University of Parma (Odone, Ferrari, Spagnoli, Visciarelli, Pasquarella, Signorelli); World Health Organization (WHO) Regional Office for Europe (Shefer)
This study systematically collects and summarises evidence on the effectiveness of interventions around the world that apply new media to promote vaccination uptake and increase vaccination coverage. New media are means of mass communication, developed at the time of the web era, that feature on-demand access to content through digital devices that provide the opportunity to participate and be actively involved, reply to other users, and give feedback; in contrast, media such as television, film, and printed magazines are static representations of text and graphics without interactivity. This study explores research on the question of whether new media might offer potential to further improve immunisation coverage.
Studies were included in the review if they focused on interventions that targeted recommended vaccinations for children, adolescents, and adults and: (1) aimed at increasing community demand for immunisations, or (2) were provider-based interventions. They had to meet the following criteria: were conducted in countries that were members of the Organisation for Economic Co-operation and Development (OECD); were original studies using an observational or experimental study design (guidelines, review, letters, or editorials were excluded); were published in books or journals from January 1 1999 to September 10 2013; were written in English.
The primary outcome was a measure of vaccination (vaccine uptake or vaccine coverage). Considered secondary outcomes included willingness to receive immunisation, attitudes and perceptions toward vaccination, and perceived helpfulness of the intervention.
Nineteen studies were included in the systematic review. Eleven of the studies were experimental, the rest having an observational study design. Retrieved studies explored the role of: text messaging (37%), smartphone applications (5%), YouTube videos (5%), Facebook (5%), targeted websites and portals (21%), software for physicians and health professionals (21%), and email communication (5%). In brief, there is some evidence that text messaging, accessing immunisation campaign websites, using patient-held web-based portals, and computerised reminders increase immunisation coverage rates. Insufficient evidence is available on the use of social networks, email communication, and smartphone applications.
To cite only one example: A randomised controlled trial conducted in Australia explored the efficacy of a personalized web-based portal on influenza vaccination uptake. The portal integrated personal health records with consumer care pathways called "journeys", social forums and messaging tools that allowed consumers to interact with each other as well as with healthcare professionals. In particular, authors assessed the association between a specific influenza vaccine journey and vaccination rates during the study period. The influenza vaccine journey combined two elements: (1) an educational component that offered information on the influenza vaccine and how to get it; and (2) access to an online appointment booking system. Authors reported that subjects randomised to have access to the portal were 6.7% (95% confidence interval (CI): 1.46-12.30) more likely than people with no access to receive an influenza vaccine. In addition, they were also 11.6% (95% CI: 3.6-19.5) more likely to visit health service providers.

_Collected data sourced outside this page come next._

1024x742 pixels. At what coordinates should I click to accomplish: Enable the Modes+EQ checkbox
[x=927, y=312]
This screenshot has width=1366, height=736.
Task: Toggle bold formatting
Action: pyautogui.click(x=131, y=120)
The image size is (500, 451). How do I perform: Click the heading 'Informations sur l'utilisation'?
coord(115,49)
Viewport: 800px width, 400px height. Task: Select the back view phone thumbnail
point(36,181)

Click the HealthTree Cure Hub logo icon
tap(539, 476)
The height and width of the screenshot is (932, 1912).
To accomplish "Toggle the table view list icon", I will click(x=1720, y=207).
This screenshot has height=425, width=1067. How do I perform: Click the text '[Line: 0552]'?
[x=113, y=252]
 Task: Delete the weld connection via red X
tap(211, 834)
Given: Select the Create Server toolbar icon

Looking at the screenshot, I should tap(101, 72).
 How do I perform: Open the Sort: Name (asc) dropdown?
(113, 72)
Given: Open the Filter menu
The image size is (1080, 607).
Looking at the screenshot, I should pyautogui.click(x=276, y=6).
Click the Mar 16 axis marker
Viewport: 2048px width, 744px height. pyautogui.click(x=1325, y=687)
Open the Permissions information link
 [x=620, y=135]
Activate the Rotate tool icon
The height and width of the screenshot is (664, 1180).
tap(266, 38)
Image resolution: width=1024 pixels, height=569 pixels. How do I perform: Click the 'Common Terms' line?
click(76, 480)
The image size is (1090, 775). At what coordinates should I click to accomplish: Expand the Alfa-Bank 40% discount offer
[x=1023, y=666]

On the other hand, as the internet plays an increasingly central role in connecting people to information, the negative impact associated with the dissemination of negative or wrong messages regarding immunisation has also increased. As emerged from the literature review anecdotally, "against-vaccination" blogs and websites are effective in discouraging people to get vaccinated or not to conform to recommended immunisation schedules - underlining how the potential harm of bad communication in the new media era is a public health concern.
The researchers conclude that, although there is great potential for improving vaccine uptake and vaccine coverage by implementing programmes and interventions that apply new media, further rigorous research is needed.